[Date Prev][Date Next][Thread Prev][Thread Next][Date Index][Thread Index]
Re: Resources for AtomPub parser validation
On Jun 30, 2008, at 9:10 AM, Daniel Jalkut wrote:
In particular, I continue to have mind-bending problems
interpreting the ins and outs of how particular content needs to be
treated in the Atom format that is used by AtomPub. Right now, for
instance, I'm trying to learn definitively whether an escaped
"&" inside a content type xhtml div should be left alone or
converted to an ampersand in the parsed content output.
If it says <content type="xhtml"> then you just let the XML parser
keep running and take what it gives you. In the example from RFC4287
(title not content, but shouldn't make a difference):
<title type="xhtml" xmlns:xhtml="http://www.w3.org/1999/xhtml">
<xhtml:div>
Less: <xhtml:em> < </xhtml:em>
</xhtml:div>
</title>
The XML parser will tell you that the content of xhtml:em is " < ".
Obviously, if you're going to spit that out again to html or anything
xml-based, you're going to have to re-encode it.
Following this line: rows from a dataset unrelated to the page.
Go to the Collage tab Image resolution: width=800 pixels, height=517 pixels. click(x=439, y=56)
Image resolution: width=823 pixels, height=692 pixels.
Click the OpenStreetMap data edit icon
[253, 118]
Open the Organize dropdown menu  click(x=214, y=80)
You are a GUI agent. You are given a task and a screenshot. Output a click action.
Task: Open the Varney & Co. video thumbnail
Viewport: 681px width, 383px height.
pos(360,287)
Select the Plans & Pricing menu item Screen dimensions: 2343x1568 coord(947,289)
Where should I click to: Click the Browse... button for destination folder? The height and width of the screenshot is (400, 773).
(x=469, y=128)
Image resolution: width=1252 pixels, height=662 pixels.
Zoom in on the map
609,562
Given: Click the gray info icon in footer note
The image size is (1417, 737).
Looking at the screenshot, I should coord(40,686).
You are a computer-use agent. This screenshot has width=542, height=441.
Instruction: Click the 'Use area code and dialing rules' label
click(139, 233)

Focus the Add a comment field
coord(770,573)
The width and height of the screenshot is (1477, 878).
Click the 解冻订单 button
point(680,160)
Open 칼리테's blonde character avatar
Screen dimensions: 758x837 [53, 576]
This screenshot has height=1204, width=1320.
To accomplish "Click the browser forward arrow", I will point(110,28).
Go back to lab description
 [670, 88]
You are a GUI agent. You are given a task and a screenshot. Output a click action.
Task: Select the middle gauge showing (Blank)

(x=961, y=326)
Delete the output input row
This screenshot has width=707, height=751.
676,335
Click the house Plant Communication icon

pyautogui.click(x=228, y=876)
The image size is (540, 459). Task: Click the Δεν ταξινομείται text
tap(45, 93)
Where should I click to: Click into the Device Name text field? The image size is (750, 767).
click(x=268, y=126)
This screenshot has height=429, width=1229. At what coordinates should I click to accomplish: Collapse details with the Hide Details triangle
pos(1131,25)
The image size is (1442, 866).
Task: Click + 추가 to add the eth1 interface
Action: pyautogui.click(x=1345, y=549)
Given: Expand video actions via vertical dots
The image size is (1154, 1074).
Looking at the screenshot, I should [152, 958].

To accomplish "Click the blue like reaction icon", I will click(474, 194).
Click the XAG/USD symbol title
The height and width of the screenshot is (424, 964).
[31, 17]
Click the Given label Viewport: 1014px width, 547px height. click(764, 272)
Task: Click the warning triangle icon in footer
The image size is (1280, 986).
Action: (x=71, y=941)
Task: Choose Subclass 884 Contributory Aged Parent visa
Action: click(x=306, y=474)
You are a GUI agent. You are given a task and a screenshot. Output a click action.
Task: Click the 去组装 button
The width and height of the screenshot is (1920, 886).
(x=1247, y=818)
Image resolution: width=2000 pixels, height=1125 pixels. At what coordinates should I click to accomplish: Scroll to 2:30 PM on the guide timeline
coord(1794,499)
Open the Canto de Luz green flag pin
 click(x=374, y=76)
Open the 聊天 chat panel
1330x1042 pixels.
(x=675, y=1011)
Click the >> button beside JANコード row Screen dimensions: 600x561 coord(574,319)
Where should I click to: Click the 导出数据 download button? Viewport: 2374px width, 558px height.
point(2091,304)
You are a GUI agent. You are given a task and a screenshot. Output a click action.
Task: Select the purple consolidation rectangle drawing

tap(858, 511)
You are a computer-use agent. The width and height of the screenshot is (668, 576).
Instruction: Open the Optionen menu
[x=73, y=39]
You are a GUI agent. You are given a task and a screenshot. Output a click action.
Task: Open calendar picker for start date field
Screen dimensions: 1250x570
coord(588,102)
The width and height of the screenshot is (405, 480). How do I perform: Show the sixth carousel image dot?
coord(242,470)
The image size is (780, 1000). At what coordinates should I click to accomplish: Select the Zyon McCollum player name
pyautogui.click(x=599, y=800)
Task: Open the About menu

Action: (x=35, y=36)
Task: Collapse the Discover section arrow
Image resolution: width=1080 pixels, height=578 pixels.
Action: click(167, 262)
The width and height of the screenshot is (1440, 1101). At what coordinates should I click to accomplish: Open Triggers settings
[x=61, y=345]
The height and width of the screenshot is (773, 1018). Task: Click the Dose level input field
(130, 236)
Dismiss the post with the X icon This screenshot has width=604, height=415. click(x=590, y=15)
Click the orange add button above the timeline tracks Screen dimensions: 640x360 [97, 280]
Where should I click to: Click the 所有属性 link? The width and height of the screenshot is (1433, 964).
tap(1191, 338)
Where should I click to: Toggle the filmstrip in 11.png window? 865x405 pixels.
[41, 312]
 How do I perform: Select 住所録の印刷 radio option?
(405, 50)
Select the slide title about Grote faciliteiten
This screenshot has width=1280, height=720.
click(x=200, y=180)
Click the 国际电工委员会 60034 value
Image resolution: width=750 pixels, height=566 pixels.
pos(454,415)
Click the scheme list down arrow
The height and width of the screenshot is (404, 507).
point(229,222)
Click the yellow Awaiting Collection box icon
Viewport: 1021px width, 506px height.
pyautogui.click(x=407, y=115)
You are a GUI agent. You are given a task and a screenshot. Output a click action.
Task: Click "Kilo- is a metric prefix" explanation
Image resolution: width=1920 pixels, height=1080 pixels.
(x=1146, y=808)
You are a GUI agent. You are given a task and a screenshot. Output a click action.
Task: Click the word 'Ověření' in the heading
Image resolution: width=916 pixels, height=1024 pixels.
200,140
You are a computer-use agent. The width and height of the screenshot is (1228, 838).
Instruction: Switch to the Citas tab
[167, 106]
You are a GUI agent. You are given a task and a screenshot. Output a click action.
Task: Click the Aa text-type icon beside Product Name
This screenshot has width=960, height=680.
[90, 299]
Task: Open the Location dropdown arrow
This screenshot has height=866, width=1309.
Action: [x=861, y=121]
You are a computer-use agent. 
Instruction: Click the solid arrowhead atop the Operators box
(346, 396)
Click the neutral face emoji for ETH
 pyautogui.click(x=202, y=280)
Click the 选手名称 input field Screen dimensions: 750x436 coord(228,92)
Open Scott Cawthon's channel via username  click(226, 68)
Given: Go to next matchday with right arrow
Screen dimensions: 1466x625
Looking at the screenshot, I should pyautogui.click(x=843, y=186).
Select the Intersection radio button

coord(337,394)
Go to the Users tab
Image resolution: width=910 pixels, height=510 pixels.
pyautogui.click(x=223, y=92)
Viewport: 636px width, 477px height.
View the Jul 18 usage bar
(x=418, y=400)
I'm a little concerned that this is bothering people who I know are
smart, experienced implementors. Maybe you've stumbled on a corner
case?
-T
It would be a great aid if there was some "reference" feed that
exercised many of the common mistakes parsers make, and at the same
time expressed definitive advice for how these entities should be
handled.
Anybody know of such a resource?
Daniel